Luxemburger Wort: Vor dem Klimagipfel hatte die EU die Initiative ergriffen und den Entwicklungsländern 7,2 Milliarden Euro Anschubhilfe bis 2012 in Aussicht gestellt. Die Frage, wo dieses Geld herkommen soll, blieb indes unbeantwortet, so dass u. a. Nichtregierungsorganisationen die Befürchtung haben, ein Teil dieses Geldes könnte von der klassischen Kooperationshilfe abgezweigt werden.

Jean-Claude Juncker: Ich muss eingestehen, dass ich nicht überblicke, welcher Anteil der 7,2 Milliarden Euro, die die EU-Staaten bis 2012 bereitstellen wollen, "alte" Gelder bzw. "neue" Gelder sind. Ich kann allerdings für Luxemburg behaupten, dass es nicht in Frage kommen wird, Klimapolitik auf Kosten der Kooperationspolitik zu betreiben und zu finanzieren. Es handelt sich hier um zwei globale Probleme, Unterentwicklung einerseits, Klimaentwicklung andererseits, wo es zu keiner Vermengung der Finanzmittel kommen darf.

Luxemburger Wort: Gegenüber RTL haben Sie unlängst gesagt, Sie würden sich zusehends über Dinge aufregen, die nicht so sind, wie sie sein sollten. Welche Dinge regen den luxemburgischen Premierminister denn auf?
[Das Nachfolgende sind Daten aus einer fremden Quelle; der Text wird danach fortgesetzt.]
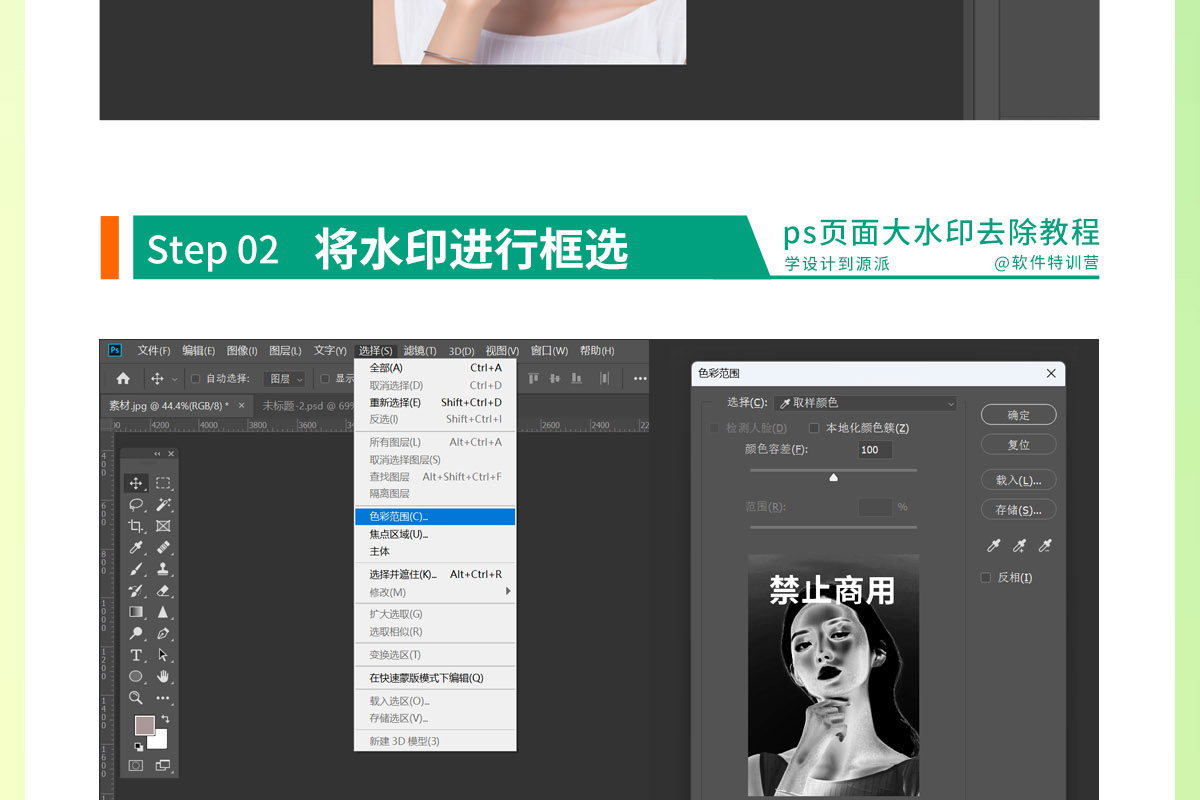The height and width of the screenshot is (800, 1200).
Task: Click the Subtract from Sample eyedropper
Action: tap(1045, 546)
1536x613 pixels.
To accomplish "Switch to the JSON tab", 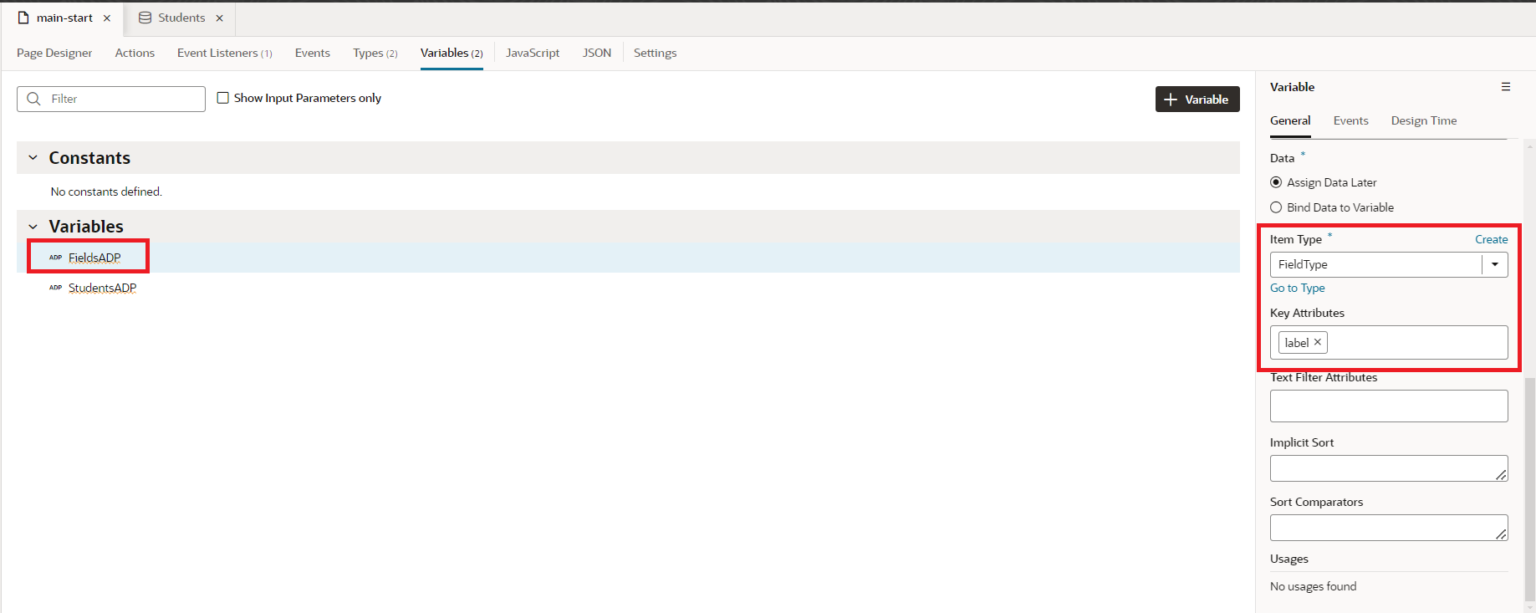I will [596, 53].
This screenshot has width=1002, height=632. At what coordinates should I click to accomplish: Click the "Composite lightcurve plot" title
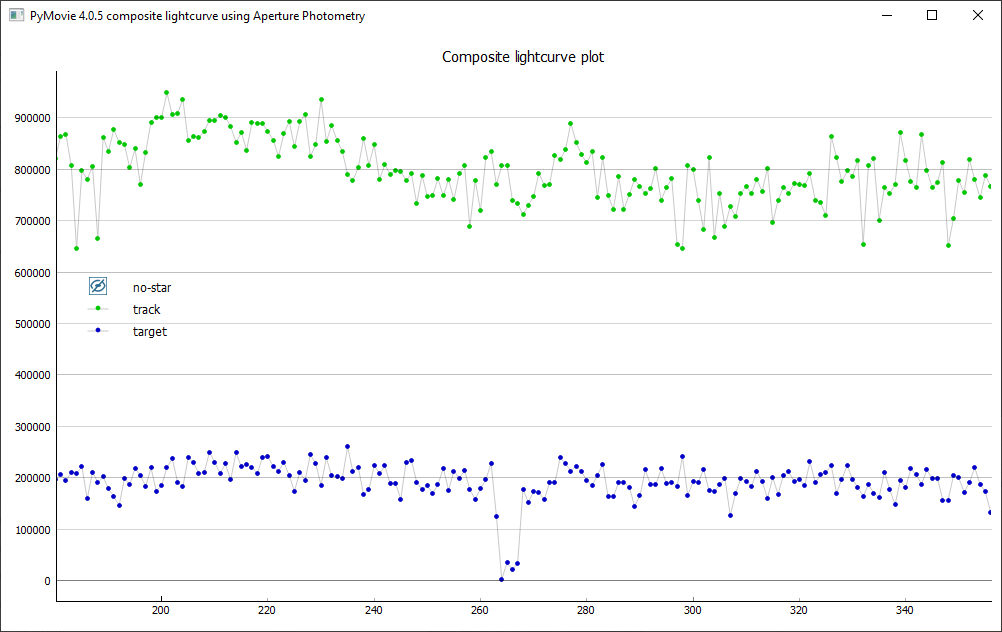click(523, 57)
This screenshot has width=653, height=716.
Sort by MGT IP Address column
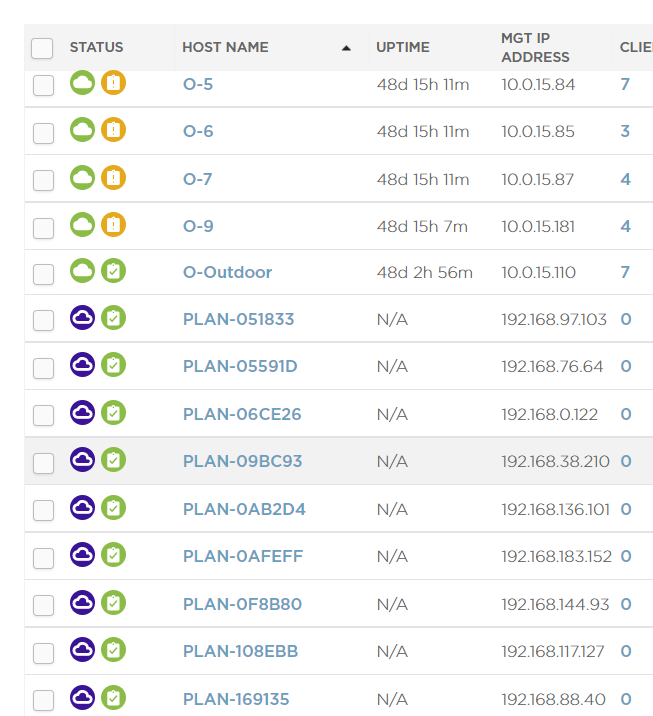(535, 47)
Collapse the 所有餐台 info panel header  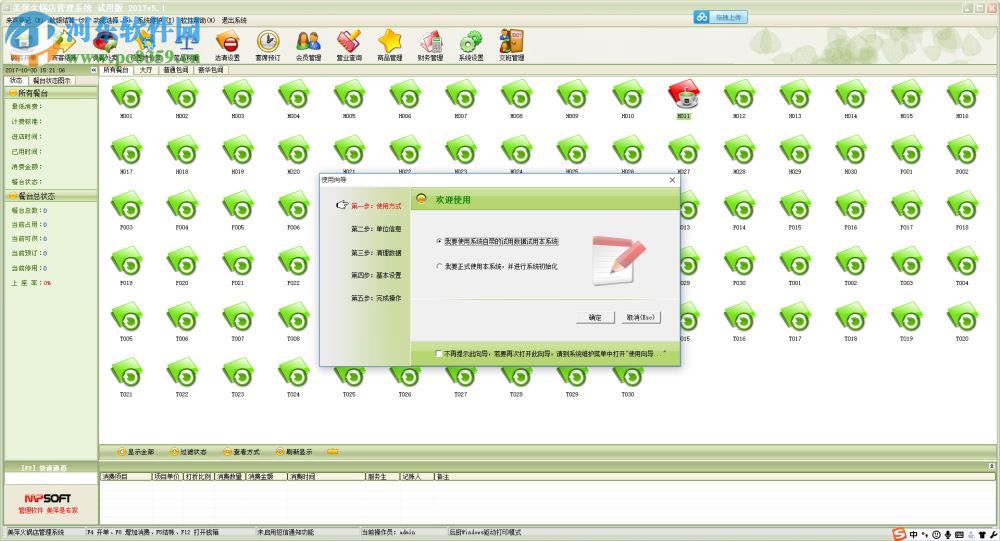pyautogui.click(x=48, y=92)
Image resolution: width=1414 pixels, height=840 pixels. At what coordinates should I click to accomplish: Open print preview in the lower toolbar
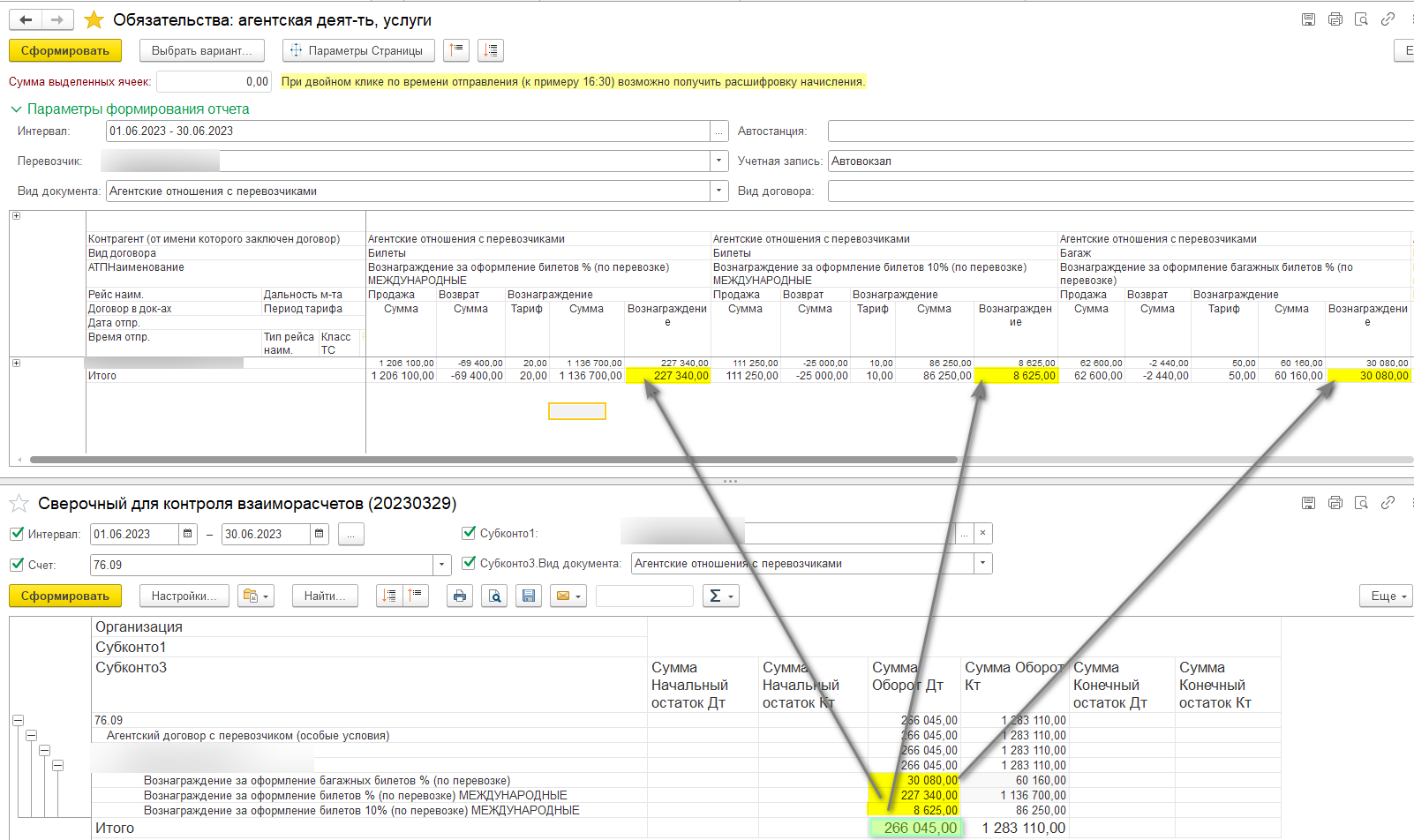point(494,596)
Jean-Claude Juncker: Auf nationalem Plan regen mich beispielsweise Dinge auf, die zu einer Situationsungerechtigkeit führen. Probleme etwa, mit denen Jugendliche, besonders aber benachteiligte Jugendliche zu kämpfen haben, und für die wir keine wirklichen Lösungen parat haben. Auf internationaler Ebene macht mich die Beharrlichkeit zornig, mit der über absolute Notwendigkeiten hinweggesehen wird. Weltweit leidet eine Milliarde Menschen Hunger, alle sechs Sekunden stirbt ein Kind an den Folgen von Unterernährung. Auf der anderen Seite wird manchmal ein Riesenaufwand um Einzelschicksale oder um einzelne Todesfälle veranstaltet. Zornig macht mich auch, dass in den Chefetagen einiger Banken wieder schamlos Boni verteilt werden, genauso, als wäre nichts passiert, als hätte es keine Finanzkrise gegeben. Die Gier und die Arroganz des Geldes regen mich furchtbar auf. Diese doppelte Geschwindigkeit - die einen gehen zum Arbeitsamt und die anderen greifen in die Kasse verträgt auf Dauer keine Gesellschaft. Wenn ich all dies beobachte und feststellen muss, dass nichts passiert, werde ich wütend. Ich werde aber auch wütend über mich selbst, weil ich glaube, dass ich mehr tun könnte.